The first skeleton's blade came down—blocked. Vaylan parried and kicked the thing's spine in half. It shattered. Another swung at his side. He ducked. Rolled. Slashed upward, cleaving through its ribs.

 

[Fire Ball]

 

He spun and launched it into a cluster of four skeletons. The blast tore through their brittle bodies, scattering bone and flame. A sword nearly caught his leg—Lato's golden Healing Light surged through his limbs, dulling the pain and speeding up his reflexes. Another group of skeletons flanked from the left. Vaylan backstepped. Too slow. Lato leapt from his shoulder and slashed through the side of one, then cast Shared Vision mid-air. Vaylan's field of vision doubled. He saw everything.
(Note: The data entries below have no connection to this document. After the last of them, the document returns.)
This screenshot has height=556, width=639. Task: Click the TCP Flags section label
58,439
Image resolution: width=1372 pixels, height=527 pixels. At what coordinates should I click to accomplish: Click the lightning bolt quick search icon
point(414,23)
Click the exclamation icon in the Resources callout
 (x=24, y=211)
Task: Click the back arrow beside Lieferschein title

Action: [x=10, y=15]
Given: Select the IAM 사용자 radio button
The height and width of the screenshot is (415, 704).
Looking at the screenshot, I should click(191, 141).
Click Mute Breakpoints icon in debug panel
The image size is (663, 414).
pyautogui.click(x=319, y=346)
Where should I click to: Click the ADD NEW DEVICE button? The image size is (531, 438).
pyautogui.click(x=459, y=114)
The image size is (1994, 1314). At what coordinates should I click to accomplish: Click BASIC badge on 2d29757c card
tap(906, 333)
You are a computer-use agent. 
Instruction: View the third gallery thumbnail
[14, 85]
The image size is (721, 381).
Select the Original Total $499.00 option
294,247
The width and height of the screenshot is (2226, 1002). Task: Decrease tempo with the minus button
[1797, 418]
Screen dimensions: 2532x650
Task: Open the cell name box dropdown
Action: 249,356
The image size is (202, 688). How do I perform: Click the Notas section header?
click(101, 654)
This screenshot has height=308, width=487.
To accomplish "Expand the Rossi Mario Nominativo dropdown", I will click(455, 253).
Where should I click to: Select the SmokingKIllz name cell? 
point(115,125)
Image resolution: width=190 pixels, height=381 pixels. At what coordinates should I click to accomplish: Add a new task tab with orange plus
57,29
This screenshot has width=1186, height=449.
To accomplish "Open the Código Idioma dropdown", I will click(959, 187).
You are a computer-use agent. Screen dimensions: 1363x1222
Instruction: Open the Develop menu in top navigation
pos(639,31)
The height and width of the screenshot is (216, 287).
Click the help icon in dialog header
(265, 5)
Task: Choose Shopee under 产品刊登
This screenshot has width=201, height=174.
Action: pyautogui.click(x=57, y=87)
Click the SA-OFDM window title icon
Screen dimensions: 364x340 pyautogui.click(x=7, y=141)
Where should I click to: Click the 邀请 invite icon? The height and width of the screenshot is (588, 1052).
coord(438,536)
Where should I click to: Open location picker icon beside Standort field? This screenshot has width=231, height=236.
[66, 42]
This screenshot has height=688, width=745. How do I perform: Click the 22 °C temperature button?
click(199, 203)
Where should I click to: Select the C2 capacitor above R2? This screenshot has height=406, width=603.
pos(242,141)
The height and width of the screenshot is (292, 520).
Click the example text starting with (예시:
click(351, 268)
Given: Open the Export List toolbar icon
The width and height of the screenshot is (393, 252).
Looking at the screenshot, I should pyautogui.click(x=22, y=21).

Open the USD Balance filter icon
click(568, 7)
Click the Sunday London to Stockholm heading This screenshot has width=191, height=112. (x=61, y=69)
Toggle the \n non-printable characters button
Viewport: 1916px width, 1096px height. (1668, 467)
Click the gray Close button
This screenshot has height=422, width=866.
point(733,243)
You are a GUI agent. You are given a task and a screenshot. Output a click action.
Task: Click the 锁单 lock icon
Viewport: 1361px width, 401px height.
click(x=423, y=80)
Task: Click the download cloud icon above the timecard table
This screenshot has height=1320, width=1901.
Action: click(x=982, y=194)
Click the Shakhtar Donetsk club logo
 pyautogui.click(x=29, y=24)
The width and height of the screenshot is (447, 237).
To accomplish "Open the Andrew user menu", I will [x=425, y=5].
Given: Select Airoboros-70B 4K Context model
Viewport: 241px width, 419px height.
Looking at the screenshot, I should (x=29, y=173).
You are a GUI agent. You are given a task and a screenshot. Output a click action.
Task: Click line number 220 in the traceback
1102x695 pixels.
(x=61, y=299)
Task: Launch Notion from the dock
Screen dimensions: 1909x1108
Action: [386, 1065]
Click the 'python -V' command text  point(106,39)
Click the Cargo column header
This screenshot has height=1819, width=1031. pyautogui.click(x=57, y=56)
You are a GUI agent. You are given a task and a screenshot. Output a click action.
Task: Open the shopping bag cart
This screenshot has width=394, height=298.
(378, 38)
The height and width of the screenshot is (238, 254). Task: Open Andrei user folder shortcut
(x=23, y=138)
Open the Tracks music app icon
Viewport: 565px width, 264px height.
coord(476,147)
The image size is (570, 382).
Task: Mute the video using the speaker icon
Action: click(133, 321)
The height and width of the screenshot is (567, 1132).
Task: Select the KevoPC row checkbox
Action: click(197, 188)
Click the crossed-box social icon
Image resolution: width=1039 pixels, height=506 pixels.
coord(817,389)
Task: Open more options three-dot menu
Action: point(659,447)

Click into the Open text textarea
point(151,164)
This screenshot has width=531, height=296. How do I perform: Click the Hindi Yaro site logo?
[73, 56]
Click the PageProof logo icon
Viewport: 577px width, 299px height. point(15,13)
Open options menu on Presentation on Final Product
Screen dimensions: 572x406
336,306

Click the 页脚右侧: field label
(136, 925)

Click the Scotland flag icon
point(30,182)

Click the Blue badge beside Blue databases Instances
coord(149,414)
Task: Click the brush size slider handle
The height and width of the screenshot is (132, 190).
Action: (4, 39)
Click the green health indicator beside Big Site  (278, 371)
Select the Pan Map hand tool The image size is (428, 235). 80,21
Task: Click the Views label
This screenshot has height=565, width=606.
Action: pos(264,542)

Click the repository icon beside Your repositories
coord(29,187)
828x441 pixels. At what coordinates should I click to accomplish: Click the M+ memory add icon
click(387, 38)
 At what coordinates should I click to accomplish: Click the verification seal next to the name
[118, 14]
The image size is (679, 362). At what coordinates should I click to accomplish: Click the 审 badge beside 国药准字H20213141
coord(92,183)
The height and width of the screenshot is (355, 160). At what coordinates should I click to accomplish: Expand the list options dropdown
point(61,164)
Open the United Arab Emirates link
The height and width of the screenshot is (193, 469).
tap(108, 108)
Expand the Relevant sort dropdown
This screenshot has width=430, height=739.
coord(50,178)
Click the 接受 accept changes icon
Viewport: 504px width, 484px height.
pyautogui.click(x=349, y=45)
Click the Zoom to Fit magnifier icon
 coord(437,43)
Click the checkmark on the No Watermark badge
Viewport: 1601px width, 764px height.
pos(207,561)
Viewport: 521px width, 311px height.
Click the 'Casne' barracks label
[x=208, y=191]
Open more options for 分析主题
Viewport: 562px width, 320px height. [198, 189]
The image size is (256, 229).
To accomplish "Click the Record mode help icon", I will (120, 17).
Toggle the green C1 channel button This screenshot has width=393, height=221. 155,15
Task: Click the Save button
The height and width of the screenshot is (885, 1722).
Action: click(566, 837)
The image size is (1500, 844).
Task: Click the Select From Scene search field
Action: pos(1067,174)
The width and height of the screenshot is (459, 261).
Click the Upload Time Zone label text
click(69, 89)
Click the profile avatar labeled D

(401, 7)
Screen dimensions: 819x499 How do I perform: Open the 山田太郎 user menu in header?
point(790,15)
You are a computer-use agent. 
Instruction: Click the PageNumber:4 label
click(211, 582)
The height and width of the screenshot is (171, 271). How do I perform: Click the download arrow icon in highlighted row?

Another two skeletons—Step. Parry. Sweep the leg. Stab. He fought like a storm. Sweat mixed with blood. His saber glowed red from heat. Lato darted between the bones, slashing, clawing, casting. They were down to five enemies. Then three. Then—the last one lunged, its dagger aimed for Vaylan's throat. He sidestepped, grabbed its wrist, and drove his saber straight through its skull. The skeleton collapsed. Still. Silence.

Vaylan dropped to one knee, breathing hard. Blood ran down his side. The spear clattered beside him. He reached for it, but stopped.

Above him, Benithar hovered, no longer smiling. "…You really did it," he said softly. "You broke my creation." His voice was low, dangerous. "Copied my brother's skill. Used it better than he ever did. Better than his brat kid, even." He clenched his skeletal staff.

"Shut up, bitch." Vaylan lifted his hand and pointed at Benithar. "You're next."